Before delving into that, let’s first talk about what CRISPR is, and what it can do. CRISPR is a feature of bacterial immune systems, where their surprisingly sophisticated machinery can recognize invading viral DNA and cut it up into pieces. After it’s discovery, people began attempting to use the enzymes involved in the CRISPR or Cas (CRISPR associated system) to edit fractions of genetic information in a variety of organisms. Then it all exploded when the realisation came that this method could efficiently edit human genes like never before. No previous gene-editing technique was able to target multiple locations at once so easily. Additionally, human DNA is tightly packed around protein octamers and is difficult to access, but because the molecular scissors of CRISPR are small in size it enables them to reach spots inaccessible before without a more complex method. Molecular biologists are rejoicing over this panacea to all genetic ailments, the world of medicine is on the verge of a new era.

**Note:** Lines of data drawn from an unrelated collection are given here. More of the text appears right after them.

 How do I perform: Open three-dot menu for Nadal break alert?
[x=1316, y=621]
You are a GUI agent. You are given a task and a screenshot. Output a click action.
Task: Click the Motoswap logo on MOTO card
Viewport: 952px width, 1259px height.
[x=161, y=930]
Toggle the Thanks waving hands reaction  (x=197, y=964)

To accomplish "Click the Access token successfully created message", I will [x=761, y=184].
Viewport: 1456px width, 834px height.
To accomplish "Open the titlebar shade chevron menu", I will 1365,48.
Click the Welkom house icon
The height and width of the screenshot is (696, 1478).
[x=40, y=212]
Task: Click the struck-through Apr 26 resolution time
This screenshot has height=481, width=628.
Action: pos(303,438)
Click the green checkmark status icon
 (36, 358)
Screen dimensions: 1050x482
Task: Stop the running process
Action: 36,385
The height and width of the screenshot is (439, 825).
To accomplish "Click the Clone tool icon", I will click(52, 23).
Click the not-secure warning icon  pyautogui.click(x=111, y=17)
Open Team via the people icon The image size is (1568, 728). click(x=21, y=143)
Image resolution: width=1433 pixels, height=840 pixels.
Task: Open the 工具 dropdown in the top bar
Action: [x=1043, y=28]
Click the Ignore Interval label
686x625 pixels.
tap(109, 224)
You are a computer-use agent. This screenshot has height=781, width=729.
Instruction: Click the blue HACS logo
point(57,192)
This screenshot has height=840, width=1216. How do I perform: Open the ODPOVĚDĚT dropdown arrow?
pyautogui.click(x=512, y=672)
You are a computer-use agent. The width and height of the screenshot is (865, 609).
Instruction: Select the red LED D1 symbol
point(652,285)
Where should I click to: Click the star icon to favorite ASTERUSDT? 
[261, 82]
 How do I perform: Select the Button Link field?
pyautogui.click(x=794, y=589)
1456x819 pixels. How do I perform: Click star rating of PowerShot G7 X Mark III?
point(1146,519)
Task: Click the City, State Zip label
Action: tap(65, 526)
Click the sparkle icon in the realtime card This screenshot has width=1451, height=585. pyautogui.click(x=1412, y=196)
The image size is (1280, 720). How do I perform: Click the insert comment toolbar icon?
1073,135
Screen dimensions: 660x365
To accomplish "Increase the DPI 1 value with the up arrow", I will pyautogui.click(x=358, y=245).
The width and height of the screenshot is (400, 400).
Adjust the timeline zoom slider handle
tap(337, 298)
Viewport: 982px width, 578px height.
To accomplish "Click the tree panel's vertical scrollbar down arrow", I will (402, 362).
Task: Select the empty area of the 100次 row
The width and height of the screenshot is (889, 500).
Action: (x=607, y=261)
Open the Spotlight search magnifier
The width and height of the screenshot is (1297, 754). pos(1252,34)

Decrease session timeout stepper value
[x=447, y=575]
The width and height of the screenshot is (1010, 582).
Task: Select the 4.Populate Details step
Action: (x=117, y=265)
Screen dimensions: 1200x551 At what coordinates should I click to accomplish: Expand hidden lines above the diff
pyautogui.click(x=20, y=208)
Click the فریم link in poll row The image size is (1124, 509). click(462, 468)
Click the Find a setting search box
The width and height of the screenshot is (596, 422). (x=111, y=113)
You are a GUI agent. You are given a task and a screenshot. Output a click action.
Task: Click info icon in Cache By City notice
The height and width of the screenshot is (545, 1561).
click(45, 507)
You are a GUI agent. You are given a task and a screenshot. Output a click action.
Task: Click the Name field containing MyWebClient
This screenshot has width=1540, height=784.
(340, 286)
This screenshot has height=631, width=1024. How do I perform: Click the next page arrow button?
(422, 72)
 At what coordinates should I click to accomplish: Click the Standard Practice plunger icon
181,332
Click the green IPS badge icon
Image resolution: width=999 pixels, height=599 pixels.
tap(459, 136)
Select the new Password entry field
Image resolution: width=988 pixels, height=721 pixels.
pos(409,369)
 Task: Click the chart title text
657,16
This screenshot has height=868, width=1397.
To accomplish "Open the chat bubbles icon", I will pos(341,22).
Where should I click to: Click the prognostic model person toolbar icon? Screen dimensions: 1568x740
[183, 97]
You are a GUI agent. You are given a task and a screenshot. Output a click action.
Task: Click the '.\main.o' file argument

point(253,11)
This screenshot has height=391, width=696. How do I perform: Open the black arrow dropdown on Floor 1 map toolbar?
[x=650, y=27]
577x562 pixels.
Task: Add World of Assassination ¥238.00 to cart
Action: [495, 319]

But there’s one slight problem.

In the ethics department, we haven’t really caught up with rapid growth of CRISPR technology. Which means that when we eventually develop the perfect Cas9 (a protein that can edit a gene) there’ll be much controversy on what we can and can’t change. Naturally, there should be no problem ‘fixing’ genes that only cause debilitating diseases, alone. However, there is also the genuine fear of ‘designer babies’. It is theoretically possible for parents to tailor an embryo’s physical appearance. While the technology is still in its early stages, many people – scientists and the general public alike – fear a reality where the rich can afford exotic gene therapies. These therapies would allow the already privileged to have much more successful offspring, with perfect genetics, creating a divide wider than any class system today. With the simplicity of the Cas9 complex, the rapid pace of human genome sequencing and analysis is developing, this isn’t a distant dystopia.

Selective breeding has been used by humans on both livestock and crops for millennia, far longer than any gene machinery we use today. But this machinery makes the editing of genetics quicker and easier than ever, is this a future people want? Disease prevention is one thing, but engineering the appearance and abilities of our own children is a different matter entirely. One that needs careful consideration, and regulation.